Monday, January 27, 2014

Roasted Veggie Croissants




I made these the other night for a family party and they were delicious! 

Ingredients:

1 onion
1 package of mushrooms
1 zucchini
1 summer squash
1 red pepper
1/2 bunch of asparagus
1 tablespoon of minced garlic
1 tablespoon of EVOO
1 teaspoon of sea salt
1/2 lb of white American cheese sliced from the deli
2 packages of crescent rolls

Directions:

Preheat the oven to 400. Ready to chop? Chop all of the vegetables into small small pieces. And I mean SMALL pieces. Make sure you have a radio near by or a friend to help! Once they are all chopped up, mix them together with the EVOO and sea salt in a mixing bowl.


Next, lay out the mixture in a baking dish and place in the oven. 

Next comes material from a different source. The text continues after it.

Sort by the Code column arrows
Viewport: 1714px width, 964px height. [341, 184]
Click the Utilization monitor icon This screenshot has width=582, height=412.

Once the vegetables are starting to get crispy, take them out of the oven and stir them. Place them back in the oven until they are cooked through and roasted. Remove the dish from the oven and allow them to cool for 5 minutes. Lower the oven heat to 375. Lay out the crescent rolls and cut each triangle in half. Cut the cheese in quarters and place the cheese squares in the middle of the crescent triangle. Spoon 1 spoonful of the vegetable mixture in the center and wrap the dough around so that one of the ends is covered in dough. Repeat for all of the rolls. Place on an un greased cookie sheet and place them in the oven for 9-12 minutes or until crispy brown. Take them out of the oven once they are done cooking and allow them to sit for a few minutes. Serve!